Stored records:
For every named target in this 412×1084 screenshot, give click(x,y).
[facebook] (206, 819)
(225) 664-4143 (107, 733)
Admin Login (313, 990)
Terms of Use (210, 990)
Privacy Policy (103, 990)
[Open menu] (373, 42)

_Task goal_
One line above contains "(225) 664-4143 (107, 733)". Output that line and each one after it, word for word, and nothing else.

_Exercise answer_
(225) 664-4143 (107, 733)
Admin Login (313, 990)
Terms of Use (210, 990)
Privacy Policy (103, 990)
[Open menu] (373, 42)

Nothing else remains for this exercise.